_Given entries:_
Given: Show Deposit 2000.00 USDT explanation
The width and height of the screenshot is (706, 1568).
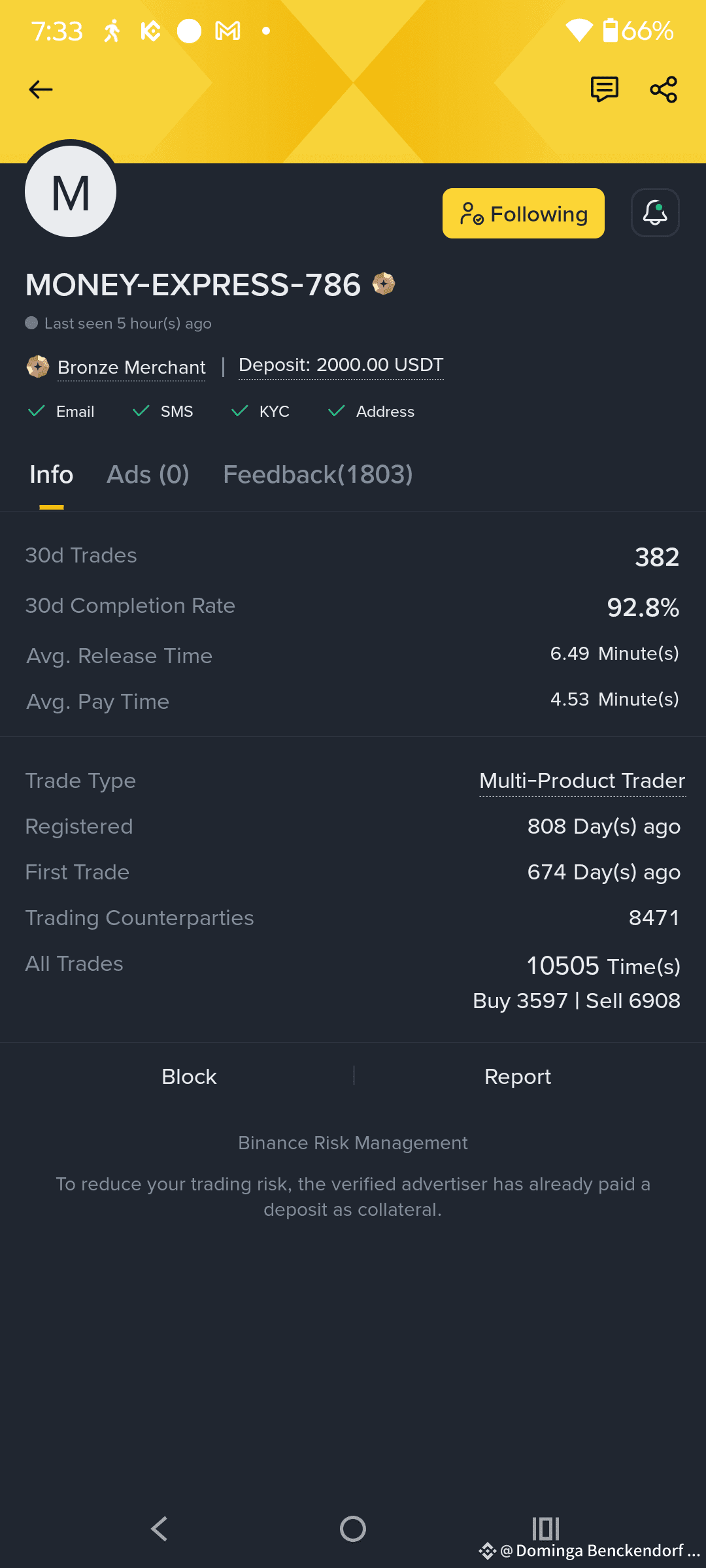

--

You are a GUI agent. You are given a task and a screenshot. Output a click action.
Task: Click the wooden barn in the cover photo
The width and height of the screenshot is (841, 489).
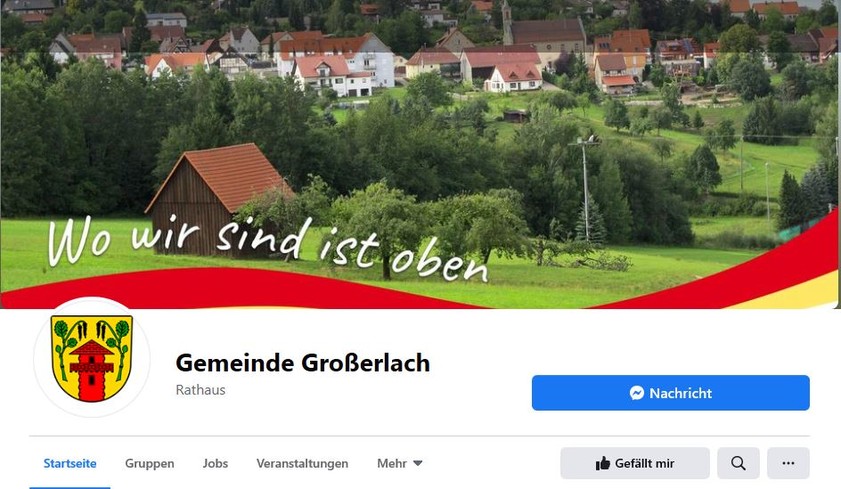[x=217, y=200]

_Assignment:_ The reply should hold only the lines of the listing above starting at the line containing "Given: Show Deposit 2000.00 USDT explanation" and ending at the line containing "The width and height of the screenshot is (706, 1568).", exactly as written.

_Expected answer:_
Given: Show Deposit 2000.00 USDT explanation
The width and height of the screenshot is (706, 1568).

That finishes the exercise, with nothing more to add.